- [PROBLEM TO WORK ON]
Scan the records beneath this line for the line holding "Instruction: Open Database" and the line holding "Given: Click the LABEL_13 label definition", then transcribe exactly those two and all lines between.

┄┄┄┄┄┄┄┄┄┄

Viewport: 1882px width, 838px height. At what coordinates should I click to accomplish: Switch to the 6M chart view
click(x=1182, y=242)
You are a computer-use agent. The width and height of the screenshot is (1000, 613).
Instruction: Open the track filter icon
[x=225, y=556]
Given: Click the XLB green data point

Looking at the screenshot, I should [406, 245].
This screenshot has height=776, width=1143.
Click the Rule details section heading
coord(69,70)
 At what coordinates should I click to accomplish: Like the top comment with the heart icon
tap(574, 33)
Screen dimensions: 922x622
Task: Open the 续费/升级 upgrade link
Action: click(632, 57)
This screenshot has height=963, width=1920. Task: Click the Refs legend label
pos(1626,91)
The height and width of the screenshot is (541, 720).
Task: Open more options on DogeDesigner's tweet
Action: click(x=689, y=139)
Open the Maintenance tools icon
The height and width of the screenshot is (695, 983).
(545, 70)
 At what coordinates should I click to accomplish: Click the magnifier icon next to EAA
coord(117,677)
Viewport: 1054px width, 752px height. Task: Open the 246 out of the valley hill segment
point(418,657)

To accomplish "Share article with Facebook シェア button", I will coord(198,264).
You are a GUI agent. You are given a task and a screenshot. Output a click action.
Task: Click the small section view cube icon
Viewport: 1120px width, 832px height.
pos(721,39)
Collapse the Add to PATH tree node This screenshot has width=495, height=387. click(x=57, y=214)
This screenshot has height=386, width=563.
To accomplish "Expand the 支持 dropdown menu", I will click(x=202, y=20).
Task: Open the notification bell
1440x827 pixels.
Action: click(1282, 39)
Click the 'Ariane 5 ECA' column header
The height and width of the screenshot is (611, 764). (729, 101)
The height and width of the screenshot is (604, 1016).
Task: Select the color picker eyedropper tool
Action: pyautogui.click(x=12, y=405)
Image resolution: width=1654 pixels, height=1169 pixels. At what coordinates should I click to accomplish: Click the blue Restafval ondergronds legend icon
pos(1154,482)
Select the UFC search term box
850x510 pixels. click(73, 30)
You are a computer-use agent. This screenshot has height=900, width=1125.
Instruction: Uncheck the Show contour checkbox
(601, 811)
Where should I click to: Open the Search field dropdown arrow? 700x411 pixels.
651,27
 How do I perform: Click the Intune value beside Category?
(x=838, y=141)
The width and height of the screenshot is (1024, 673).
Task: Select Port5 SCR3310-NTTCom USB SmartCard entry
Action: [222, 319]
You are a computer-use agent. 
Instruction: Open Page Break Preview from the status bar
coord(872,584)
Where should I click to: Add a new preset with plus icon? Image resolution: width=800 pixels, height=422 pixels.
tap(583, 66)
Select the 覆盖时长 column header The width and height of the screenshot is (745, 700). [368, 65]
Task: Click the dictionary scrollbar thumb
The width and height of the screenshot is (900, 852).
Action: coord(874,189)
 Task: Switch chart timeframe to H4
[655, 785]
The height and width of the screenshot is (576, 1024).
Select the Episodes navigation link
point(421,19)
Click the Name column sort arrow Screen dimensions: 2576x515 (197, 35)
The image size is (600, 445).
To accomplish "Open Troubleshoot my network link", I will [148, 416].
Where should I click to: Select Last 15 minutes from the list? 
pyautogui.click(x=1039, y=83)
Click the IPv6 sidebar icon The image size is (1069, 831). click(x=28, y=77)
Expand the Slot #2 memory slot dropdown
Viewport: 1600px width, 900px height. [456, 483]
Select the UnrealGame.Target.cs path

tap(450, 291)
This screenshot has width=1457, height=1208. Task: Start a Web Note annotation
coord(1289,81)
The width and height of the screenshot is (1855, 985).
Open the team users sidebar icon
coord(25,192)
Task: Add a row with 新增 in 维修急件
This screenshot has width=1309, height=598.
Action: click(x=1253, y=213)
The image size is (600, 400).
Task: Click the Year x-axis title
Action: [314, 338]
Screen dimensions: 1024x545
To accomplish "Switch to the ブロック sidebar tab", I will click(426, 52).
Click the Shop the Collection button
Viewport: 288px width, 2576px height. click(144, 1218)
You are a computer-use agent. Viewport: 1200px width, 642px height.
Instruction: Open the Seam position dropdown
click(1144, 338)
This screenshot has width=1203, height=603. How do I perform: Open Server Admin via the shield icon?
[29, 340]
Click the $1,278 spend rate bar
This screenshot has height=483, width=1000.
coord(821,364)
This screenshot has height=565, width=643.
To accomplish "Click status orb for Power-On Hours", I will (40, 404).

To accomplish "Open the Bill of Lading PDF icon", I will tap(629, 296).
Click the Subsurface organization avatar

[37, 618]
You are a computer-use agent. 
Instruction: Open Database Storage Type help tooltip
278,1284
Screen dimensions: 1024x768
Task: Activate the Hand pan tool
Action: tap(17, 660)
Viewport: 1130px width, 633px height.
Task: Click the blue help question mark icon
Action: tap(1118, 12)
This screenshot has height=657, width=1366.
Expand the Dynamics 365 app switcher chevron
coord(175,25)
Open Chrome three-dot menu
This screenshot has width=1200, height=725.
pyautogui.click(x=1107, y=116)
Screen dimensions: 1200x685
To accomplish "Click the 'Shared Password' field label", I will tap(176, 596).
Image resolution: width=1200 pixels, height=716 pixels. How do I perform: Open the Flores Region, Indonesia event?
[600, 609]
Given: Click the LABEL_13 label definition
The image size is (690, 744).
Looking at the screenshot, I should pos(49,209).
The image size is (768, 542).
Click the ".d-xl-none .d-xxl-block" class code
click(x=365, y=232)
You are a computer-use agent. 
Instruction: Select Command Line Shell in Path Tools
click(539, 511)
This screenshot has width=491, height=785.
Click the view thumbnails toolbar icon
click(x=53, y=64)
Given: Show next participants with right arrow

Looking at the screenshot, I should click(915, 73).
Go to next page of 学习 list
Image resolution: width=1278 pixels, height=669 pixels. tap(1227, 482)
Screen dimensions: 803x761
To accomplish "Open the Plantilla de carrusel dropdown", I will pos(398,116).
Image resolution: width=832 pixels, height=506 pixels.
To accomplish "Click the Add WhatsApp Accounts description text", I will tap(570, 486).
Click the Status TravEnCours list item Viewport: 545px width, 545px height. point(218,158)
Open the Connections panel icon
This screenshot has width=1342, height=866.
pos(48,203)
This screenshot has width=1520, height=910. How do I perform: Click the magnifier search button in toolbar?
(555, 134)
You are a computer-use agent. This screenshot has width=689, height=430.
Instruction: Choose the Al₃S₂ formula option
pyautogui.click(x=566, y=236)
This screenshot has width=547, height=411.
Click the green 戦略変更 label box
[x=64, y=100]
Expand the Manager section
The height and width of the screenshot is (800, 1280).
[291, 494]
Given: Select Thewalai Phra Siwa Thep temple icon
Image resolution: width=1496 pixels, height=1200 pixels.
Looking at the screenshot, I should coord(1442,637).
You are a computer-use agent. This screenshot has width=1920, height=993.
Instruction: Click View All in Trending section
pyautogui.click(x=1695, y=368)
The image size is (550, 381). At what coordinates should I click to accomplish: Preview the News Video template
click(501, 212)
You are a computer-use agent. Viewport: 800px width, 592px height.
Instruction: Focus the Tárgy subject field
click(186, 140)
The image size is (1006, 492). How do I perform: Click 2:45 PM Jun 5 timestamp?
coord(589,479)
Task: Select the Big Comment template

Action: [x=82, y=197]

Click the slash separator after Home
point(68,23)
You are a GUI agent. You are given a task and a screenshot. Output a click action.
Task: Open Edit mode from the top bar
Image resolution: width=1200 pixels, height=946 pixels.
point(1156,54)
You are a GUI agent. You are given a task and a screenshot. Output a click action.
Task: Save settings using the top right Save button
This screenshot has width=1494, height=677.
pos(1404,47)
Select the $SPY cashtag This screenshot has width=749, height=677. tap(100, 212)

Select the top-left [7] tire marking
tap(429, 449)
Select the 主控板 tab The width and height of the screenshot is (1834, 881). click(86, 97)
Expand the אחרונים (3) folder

┄┄┄┄┄┄┄┄┄┄

- [OUTPUT OF THE TASK]
Instruction: Open Database Storage Type help tooltip
278,1284
Screen dimensions: 1024x768
Task: Activate the Hand pan tool
Action: tap(17, 660)
Viewport: 1130px width, 633px height.
Task: Click the blue help question mark icon
Action: tap(1118, 12)
This screenshot has height=657, width=1366.
Expand the Dynamics 365 app switcher chevron
coord(175,25)
Open Chrome three-dot menu
This screenshot has width=1200, height=725.
pyautogui.click(x=1107, y=116)
Screen dimensions: 1200x685
To accomplish "Click the 'Shared Password' field label", I will tap(176, 596).
Image resolution: width=1200 pixels, height=716 pixels. How do I perform: Open the Flores Region, Indonesia event?
[600, 609]
Given: Click the LABEL_13 label definition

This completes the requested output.